指示:
(A) レコードのうち、「Click the microbial」を含む行から「click(191, 140)」を含む行まで（両端を含む）を、「番号」と「行」の2列からなるMarkdownの表に変換すること。空行は除くこと。
(B) 孝行と愛についての文章を、その末尾に続けて書き継ぐこと。

提供テキスト:
今の人たちでしたらほんとうにこどもを愛する親なら、どうしてこどもの願いを無視するのか、こどものほんとうの思いをくみとれない親なら、それはエゴイストではないか、孝行とはエゴイズムの別名ではないかと考えるに違いないようなことでも、かつては親への服従がなによりも大切でした。その親子関係がやがて主従関係に押し広げられ、やがては国家主義へ巧妙にエスカレートしてゆくのですが、日本では、過去の孝行はひどく浅薄な考え方の上にたっていたように思えてなりません。

それはこういうのです。親は苦労をして子供を育てる、これまでに大きくしてくださった親の恩は海より深く山より高いのだという発想です。子供がしんからそうひとりでに思えるのはとても結構で、私はそれを否定する気はさらさらありません。ただ親がありがたいと思えと子供に押売りして、そこから孝行という行動の形式を導き出すようになると、これはまちがっていると思います。言わなければわからない恩が果してほんとうの恩でしょうか。

私はしょせん「愛」とは報いをまったく期待しない行為だと思います。これこれをしたらこれこれのことが返ってくるだろうという期待で行動することは、もちろん人間の行動の中に大変たくさんありますが、愛というものだけはそうではないのです。せずにおれない、その人へのわたしの思いの深さがそうさせてしまう、それが愛のひそやかで真実の姿ではありますまいか。

ほんとうの失恋

 話は少し違いますが、失恋した人にときどき打明話を聞くことがあります。涙ながらにその人は愛した人のおもかげを語ります。でもときどき私は、その人は果してほんとうにその恋しい人を愛していたのかしらと不思議に思うことがあります。もちろん報いられない愛というものの悲しさは存在します。その人と肩を並べて歩いたかっての道を通り、同じ木立ちが風にそよいでいるのを見ただけでも涙は溢れてきます。去った人に、ほんの少しでも関係のあるものに触れれば、それだけで胸はズッキリと痛む思いです。それはたしかですけれども、私がおかしいと思うのは、中に自分の愛にこたえてくれなかった人をののしる人がいるということです。これほどわたしは彼を愛し、これこれのことをしたのに、披は一顧だにしないと言って相手への怨み腹立ちをくどくどと言う人です。

 私はそれは功利の立場であると考えます。ほんとうの愛がかりに悲しい結末に達した時、ほんとうの愛は涙に濡れながらひっそり別れることができるのです。まことに愛しているのなら当然のことでしょう。愛する人がそう思わないことを、どうしてそう感じろ、そう思えと強いることができるのでしょう。むしろ悲しい形ではあっても、愛することに対する機縁を与えてくれたその人に感謝してもいいのではないでしょうか。

そんなきれいごとで、たとえば男女の愛が語れるものかと人は言うかもしれない。しかし、さまざまの人間関係の間に成立することも可能な愛の実際の物語りを聞く時、そして時にはまざまざとこの目に見る時、私はやはり愛とは期待しないことをその本質とすると思えてなりません。献身や犠牲という行為は、それが強いられた時には残酷な、そして人権無視的な強制になりますが、それがみずからの求める行為となる時は、すぐれて人の心をうつ、もっとも尊い人間の姿となります。それはやはり対象への愛の深さが、期待しないどころか、極端な場合は、自分を消し去ってさえ愛を全うするのです。

提供データ:
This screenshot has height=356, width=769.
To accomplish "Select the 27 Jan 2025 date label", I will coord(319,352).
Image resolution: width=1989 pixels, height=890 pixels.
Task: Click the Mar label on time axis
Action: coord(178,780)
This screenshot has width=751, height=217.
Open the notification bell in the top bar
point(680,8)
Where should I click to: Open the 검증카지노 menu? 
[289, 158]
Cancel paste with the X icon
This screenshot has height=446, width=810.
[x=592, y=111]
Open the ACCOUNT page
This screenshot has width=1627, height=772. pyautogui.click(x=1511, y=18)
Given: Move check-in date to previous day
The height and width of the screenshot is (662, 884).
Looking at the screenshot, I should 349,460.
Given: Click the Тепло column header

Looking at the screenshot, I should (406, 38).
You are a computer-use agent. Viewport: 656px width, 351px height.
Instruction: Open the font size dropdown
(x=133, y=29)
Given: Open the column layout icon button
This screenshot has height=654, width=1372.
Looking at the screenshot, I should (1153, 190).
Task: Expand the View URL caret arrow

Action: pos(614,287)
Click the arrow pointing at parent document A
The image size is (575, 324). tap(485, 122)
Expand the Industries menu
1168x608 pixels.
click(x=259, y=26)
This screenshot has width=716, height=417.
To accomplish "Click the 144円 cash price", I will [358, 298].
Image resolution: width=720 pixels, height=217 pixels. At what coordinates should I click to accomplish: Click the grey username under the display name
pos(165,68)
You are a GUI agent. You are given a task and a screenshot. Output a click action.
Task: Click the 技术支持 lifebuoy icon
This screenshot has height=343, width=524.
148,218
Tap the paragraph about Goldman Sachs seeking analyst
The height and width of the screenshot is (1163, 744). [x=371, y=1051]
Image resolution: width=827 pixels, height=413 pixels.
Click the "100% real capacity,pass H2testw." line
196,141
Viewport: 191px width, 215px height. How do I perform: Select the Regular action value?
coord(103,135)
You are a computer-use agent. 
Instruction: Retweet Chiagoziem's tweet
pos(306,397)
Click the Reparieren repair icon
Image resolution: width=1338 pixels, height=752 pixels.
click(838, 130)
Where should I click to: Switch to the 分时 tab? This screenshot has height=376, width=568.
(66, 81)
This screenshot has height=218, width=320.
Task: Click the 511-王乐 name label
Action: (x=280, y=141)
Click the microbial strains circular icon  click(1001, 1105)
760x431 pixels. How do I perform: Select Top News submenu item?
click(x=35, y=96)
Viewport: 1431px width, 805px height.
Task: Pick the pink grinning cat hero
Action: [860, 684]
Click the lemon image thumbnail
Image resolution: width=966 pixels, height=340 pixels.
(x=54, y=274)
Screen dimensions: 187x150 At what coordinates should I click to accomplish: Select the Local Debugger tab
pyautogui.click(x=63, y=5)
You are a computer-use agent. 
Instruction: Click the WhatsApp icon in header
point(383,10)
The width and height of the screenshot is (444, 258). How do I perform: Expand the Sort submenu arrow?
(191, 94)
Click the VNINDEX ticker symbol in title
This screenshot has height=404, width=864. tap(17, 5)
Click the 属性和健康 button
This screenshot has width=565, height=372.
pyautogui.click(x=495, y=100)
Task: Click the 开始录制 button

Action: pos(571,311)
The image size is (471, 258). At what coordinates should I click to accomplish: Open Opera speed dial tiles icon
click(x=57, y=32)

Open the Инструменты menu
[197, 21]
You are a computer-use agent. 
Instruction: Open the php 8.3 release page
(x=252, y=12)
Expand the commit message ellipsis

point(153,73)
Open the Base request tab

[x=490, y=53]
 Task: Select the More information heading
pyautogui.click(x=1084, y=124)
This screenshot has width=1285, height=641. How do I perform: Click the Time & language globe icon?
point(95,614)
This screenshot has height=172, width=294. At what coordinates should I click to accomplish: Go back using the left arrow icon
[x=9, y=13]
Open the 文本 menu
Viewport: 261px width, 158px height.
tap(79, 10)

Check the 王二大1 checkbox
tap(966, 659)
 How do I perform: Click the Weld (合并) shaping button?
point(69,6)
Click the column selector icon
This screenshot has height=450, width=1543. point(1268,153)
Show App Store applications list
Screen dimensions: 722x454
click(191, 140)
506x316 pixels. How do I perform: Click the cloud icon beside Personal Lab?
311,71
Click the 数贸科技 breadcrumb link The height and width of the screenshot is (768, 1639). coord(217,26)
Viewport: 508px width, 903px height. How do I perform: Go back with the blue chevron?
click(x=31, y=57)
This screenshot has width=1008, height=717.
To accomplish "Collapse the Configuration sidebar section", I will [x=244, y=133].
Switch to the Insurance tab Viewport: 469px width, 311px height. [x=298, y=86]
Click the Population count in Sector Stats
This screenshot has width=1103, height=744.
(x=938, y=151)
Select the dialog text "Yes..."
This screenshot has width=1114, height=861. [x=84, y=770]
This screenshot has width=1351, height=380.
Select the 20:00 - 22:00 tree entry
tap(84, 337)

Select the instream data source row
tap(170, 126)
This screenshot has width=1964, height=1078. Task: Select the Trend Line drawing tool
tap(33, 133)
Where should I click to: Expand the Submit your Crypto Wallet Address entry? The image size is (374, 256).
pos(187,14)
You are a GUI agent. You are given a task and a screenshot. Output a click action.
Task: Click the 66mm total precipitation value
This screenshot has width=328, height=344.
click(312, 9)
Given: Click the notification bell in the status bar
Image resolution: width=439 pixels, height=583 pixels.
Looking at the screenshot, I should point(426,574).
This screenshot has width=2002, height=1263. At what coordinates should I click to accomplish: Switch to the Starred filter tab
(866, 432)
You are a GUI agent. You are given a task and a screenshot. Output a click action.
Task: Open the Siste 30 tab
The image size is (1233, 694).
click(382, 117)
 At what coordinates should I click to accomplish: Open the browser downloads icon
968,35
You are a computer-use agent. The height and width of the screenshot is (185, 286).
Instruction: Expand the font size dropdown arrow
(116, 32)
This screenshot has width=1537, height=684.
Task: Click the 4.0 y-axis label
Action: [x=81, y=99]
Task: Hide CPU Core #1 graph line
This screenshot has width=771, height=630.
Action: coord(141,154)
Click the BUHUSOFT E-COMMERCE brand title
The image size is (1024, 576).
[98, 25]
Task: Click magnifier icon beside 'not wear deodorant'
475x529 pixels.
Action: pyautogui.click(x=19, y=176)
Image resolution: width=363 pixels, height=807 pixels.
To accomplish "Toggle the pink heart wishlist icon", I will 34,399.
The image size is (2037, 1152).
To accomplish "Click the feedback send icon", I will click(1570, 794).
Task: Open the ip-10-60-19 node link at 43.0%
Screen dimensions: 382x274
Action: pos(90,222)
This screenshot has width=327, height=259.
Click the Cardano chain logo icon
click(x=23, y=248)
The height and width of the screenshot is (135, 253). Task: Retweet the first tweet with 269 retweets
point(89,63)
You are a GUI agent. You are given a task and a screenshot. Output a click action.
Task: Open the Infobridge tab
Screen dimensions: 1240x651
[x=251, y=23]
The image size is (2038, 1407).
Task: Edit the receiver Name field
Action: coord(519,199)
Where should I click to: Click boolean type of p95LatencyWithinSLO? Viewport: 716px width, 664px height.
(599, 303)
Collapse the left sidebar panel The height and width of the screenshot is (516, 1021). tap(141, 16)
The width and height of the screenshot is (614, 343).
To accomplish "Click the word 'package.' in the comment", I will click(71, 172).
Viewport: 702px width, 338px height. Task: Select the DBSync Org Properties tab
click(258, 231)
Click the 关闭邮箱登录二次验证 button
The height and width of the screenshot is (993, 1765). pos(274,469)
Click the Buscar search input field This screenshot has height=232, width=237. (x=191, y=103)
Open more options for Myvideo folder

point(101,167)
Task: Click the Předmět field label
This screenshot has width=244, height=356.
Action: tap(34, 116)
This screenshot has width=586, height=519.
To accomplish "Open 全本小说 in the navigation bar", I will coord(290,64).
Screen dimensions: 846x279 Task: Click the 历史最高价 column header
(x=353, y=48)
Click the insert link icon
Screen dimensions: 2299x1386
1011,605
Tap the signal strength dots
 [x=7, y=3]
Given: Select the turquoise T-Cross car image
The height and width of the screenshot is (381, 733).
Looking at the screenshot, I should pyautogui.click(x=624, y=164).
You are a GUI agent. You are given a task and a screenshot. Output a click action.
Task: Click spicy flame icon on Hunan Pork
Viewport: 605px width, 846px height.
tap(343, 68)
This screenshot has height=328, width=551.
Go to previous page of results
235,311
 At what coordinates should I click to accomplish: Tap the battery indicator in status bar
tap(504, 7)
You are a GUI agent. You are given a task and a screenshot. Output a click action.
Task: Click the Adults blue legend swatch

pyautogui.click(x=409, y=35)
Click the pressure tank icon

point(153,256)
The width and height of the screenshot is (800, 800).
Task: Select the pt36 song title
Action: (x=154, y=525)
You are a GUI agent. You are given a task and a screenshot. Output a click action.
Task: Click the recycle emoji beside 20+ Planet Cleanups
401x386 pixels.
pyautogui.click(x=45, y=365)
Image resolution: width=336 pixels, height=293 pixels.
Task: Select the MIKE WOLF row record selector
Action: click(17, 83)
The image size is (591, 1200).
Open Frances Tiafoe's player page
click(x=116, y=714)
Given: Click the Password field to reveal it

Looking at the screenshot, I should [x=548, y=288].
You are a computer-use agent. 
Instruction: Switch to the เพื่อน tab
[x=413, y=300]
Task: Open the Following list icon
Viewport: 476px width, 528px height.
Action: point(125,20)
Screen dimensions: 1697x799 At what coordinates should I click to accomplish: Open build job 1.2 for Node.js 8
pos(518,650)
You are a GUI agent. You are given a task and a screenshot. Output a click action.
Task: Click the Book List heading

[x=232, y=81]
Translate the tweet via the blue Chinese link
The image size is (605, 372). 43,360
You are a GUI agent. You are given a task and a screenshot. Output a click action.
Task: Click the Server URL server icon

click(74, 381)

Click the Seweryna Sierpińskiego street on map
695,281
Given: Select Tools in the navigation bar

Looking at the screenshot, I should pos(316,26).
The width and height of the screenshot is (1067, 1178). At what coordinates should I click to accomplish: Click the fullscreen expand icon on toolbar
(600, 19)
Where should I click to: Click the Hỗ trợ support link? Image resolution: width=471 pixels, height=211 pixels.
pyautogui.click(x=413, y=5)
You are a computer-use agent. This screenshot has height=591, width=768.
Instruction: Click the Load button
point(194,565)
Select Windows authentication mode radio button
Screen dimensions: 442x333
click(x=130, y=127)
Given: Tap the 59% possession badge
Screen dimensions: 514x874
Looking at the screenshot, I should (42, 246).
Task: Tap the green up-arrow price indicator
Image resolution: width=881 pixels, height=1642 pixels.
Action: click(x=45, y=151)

回答:
(A)
| 番号 | 行 |
|---|---|
| 1 | Click the microbial strains circular icon  click(1001, 1105) |
| 2 | 760x431 pixels. How do I perform: Select Top News submenu item? |
| 3 | click(x=35, y=96) |
| 4 | Viewport: 1431px width, 805px height. |
| 5 | Task: Pick the pink grinning cat hero |
| 6 | Action: [860, 684] |
| 7 | Click the lemon image thumbnail |
| 8 | Image resolution: width=966 pixels, height=340 pixels. |
| 9 | (x=54, y=274) |
| 10 | Screen dimensions: 187x150 At what coordinates should I click to accomplish: Select the Local Debugger tab |
| 11 | pyautogui.click(x=63, y=5) |
| 12 | You are a computer-use agent.  |
| 13 | Instruction: Click the WhatsApp icon in header |
| 14 | point(383,10) |
| 15 | The width and height of the screenshot is (444, 258). How do I perform: Expand the Sort submenu arrow? |
| 16 | (191, 94) |
| 17 | Click the VNINDEX ticker symbol in title |
| 18 | This screenshot has height=404, width=864. tap(17, 5) |
| 19 | Click the 属性和健康 button |
| 20 | This screenshot has width=565, height=372. |
| 21 | pyautogui.click(x=495, y=100) |
| 22 | Task: Click the 开始录制 button |
| 23 | Action: pos(571,311) |
| 24 | The image size is (471, 258). At what coordinates should I click to accomplish: Open Opera speed dial tiles icon |
| 25 | click(x=57, y=32) |
| 26 | Open the Инструменты menu |
| 27 | [197, 21] |
| 28 | You are a computer-use agent.  |
| 29 | Instruction: Open the php 8.3 release page |
| 30 | (x=252, y=12) |
| 31 | Expand the commit message ellipsis |
| 32 | point(153,73) |
| 33 | Open the Base request tab |
| 34 | [x=490, y=53] |
| 35 |  Task: Select the More information heading |
| 36 | pyautogui.click(x=1084, y=124) |
| 37 | This screenshot has width=1285, height=641. How do I perform: Click the Time & language globe icon? |
| 38 | point(95,614) |
| 39 | This screenshot has height=172, width=294. At what coordinates should I click to accomplish: Go back using the left arrow icon |
| 40 | [x=9, y=13] |
| 41 | Open the 文本 menu |
| 42 | Viewport: 261px width, 158px height. |
| 43 | tap(79, 10) |
| 44 | Check the 王二大1 checkbox |
| 45 | tap(966, 659) |
| 46 |  How do I perform: Click the Weld (合并) shaping button? |
| 47 | point(69,6) |
| 48 | Click the column selector icon |
| 49 | This screenshot has height=450, width=1543. point(1268,153) |
| 50 | Show App Store applications list |
| 51 | Screen dimensions: 722x454 |
| 52 | click(191, 140) |

(B)
まして自分の心が相手に通じたり同じように思ってもらえないからといって、相手を怨むというのは、結局その人が、自己中心の愛まがいの行動をとっていたにすぎなかったということではないでしょうか。どうしても愛に報いを求めたいなら、ヒョッとするとまず直ちにやってくる愛のしるしは悲しみであることが多いものであるということです。ほんとうの愛することの喜びは、その後におとずれるかもしれないものでしょう。

 親の子に対する愛も、しょせんはそのようなものでありましょう。そう考える時、どうして、孝行せよ、この頃のこどもは、昔と違って孝行することをばかにする、というようなことが言えるでしょう。なるほど昔は、今だとまったく親をばかにするようなこどもも、社会的な行動の型として、親を形だけは大切にする態度をとったでしょう。その意味ではたしかに昔の方が親にとって生きやすい世の中だったと言えるでしょうし、さきほどの婦人会のおばさんたちの発言にしても、そのへんに論点を感じとっていると思います。しかし、ここでとりわけはたらく婦人が母として、親として子供と相対する時、強いられた関係としての孝行を期待するのではなく、自然に湧き出てくる結びつきを作り出してゆきたいものだと思います。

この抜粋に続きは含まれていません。